Ethiopian media outlets, activists and rights groups have reported that the government has released two high-profile persons detained under state of emergency rules.
The two, lecturer / blogger, Seyoum Teshome and Taye Dendea, Oromia regional state official, were arrested for criticizing the work of the Command Post administering the February 16 state of emergency.
Seyoum who publishes the theEthiothinktank blog, was first to be arrested on March 8 when security forces picked him up at his home near the Woliso campus of Ambo University, where he lectures, witnesses told the VOA and DW news outlets.
Then on March 15, the Addis Standard portal confirmed the arrest of Taye Dendea, a lawyer and head of the Oromia regional state’s justice bureau. He was arrested for disputing the army’s account of a ‘mistaken’ raid that killed nine people in the town of Moyale.

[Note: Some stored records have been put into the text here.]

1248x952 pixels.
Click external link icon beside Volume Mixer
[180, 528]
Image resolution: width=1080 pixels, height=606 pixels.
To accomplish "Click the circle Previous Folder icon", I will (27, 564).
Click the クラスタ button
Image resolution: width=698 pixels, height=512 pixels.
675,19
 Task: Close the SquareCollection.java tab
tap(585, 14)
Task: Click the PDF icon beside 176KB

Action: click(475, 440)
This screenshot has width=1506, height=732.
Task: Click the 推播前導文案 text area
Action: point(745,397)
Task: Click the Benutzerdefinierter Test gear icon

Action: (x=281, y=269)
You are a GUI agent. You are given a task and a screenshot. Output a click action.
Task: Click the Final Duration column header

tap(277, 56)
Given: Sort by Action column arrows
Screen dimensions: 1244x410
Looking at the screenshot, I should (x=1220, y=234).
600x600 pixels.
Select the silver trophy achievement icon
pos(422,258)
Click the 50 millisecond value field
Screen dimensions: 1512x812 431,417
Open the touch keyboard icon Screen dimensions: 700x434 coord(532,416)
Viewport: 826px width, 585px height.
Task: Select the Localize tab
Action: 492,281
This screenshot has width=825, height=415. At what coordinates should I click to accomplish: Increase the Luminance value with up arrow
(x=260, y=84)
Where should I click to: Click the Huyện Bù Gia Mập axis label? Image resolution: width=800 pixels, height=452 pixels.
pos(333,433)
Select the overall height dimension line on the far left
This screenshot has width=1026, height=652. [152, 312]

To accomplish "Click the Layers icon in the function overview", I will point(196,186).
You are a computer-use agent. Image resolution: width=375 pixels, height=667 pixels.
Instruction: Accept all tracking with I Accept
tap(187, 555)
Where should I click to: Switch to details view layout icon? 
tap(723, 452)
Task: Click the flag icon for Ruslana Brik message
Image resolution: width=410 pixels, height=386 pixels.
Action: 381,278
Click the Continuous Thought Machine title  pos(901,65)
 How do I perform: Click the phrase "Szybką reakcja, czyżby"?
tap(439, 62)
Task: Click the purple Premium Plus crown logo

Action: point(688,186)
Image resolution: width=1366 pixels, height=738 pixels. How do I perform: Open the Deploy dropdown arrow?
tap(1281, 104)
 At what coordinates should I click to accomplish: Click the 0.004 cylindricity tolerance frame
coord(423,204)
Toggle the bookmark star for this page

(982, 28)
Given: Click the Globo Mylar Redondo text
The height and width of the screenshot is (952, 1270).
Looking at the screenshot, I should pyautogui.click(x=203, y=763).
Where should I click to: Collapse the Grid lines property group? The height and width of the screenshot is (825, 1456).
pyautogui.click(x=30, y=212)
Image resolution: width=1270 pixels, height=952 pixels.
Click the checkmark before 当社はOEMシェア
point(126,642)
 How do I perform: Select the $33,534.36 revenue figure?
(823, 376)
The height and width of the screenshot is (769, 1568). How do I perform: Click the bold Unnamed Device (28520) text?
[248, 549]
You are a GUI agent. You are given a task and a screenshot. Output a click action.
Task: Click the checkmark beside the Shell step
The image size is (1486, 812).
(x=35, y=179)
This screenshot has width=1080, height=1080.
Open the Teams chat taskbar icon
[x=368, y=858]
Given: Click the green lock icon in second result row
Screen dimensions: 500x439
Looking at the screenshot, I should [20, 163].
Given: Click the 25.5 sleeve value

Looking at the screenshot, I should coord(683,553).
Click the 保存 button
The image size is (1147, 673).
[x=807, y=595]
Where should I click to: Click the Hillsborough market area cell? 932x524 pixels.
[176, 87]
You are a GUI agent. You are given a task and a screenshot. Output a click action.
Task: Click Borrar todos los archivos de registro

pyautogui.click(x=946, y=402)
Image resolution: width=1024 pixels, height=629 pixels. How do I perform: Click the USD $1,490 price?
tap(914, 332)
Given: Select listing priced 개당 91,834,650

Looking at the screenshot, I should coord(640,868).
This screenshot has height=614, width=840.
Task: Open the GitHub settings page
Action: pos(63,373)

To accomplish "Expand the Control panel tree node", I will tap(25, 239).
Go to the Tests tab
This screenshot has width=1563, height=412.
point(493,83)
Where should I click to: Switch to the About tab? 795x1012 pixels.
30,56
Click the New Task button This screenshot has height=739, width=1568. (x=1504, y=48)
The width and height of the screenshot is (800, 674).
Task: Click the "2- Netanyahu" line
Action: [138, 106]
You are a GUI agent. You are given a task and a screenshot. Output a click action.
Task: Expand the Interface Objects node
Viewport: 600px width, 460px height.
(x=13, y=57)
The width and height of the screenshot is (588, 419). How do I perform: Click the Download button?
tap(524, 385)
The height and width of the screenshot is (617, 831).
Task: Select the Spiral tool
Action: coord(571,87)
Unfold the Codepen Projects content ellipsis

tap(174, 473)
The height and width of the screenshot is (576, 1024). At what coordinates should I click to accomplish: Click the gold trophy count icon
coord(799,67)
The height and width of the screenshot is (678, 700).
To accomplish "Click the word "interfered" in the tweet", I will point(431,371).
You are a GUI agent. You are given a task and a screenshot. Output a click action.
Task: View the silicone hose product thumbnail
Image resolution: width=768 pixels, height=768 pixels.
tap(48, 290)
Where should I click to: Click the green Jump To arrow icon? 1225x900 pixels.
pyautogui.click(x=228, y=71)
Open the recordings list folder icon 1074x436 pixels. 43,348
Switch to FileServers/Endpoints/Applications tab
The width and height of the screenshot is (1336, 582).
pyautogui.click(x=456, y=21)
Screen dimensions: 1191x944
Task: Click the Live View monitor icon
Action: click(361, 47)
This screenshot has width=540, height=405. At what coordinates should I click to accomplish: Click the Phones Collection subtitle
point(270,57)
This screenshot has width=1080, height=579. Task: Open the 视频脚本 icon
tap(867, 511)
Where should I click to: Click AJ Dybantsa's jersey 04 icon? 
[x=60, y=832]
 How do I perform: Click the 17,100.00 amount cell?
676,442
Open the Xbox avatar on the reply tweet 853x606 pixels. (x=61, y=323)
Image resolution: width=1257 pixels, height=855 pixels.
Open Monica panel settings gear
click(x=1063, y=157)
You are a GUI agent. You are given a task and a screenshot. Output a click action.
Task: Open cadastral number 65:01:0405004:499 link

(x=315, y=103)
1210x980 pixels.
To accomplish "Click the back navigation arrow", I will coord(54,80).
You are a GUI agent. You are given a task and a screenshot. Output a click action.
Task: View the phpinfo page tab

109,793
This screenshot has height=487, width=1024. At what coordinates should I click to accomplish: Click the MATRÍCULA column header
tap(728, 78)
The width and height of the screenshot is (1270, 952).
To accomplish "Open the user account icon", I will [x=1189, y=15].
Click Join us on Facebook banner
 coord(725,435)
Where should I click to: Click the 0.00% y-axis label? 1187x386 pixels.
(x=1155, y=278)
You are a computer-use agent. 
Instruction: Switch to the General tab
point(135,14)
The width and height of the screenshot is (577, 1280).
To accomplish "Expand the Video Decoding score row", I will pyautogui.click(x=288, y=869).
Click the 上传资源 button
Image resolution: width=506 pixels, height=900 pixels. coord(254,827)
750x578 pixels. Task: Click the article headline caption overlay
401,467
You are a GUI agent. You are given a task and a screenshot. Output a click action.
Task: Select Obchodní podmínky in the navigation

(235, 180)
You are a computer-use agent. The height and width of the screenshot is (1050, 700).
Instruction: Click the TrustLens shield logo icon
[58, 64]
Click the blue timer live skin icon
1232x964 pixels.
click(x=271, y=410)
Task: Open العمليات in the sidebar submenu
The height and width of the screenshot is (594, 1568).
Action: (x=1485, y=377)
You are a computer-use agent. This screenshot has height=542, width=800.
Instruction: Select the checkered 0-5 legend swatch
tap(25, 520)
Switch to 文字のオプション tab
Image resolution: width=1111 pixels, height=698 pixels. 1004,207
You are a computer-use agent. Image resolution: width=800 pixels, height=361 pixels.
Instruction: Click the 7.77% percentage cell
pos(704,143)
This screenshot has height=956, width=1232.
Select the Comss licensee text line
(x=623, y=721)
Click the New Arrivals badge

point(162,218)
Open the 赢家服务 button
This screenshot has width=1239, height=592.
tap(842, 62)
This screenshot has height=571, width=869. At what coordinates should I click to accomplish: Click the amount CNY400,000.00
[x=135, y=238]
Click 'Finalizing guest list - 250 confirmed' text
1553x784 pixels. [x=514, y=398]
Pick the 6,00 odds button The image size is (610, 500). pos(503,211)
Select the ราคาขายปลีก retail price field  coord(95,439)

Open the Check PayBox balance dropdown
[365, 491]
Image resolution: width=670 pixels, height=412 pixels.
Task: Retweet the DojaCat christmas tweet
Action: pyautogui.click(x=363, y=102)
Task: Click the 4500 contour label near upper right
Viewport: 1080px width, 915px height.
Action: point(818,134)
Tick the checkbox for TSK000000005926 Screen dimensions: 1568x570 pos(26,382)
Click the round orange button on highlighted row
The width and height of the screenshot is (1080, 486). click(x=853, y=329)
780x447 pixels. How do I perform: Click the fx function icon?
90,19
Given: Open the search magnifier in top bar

Both were held at the Maekelawi prisons in Addis Ababa until the new Prime Minister, Abiy Ahmed’s order to close the facility notorious for torture according to rights groups. They were subsequently transferred to the Addis Ababa police station.
Under the rules of the Command Post, it is illegal to criticize the SOE. dendea was not the only Oromia state official to be picked. Reports indicated that deputy police commissioner of the state, chief administrator of East Hararghe and Mayor of the town of Nekemt, among others were also detained.
The government confirmed on April 1, a day before PM Abiy took office that over 1,100 people were held under the emergency rule. A total of 1,107 detainees are currently being held across six different zones classified under the martial law.
The inquiry board, led by MP Tadesse Hordofa, said over 1000 men and twenty women make up the figure. The board is tasked to investigate the actions of the command post administering the State Of Emergency.
Activists and local media portals have severally reported arrests by the authorities. People who criticized the measure were among those being held. Although a full list has yet to be provided, the reasons for the detentions ranged from deadly violence to the obstruction of social activities.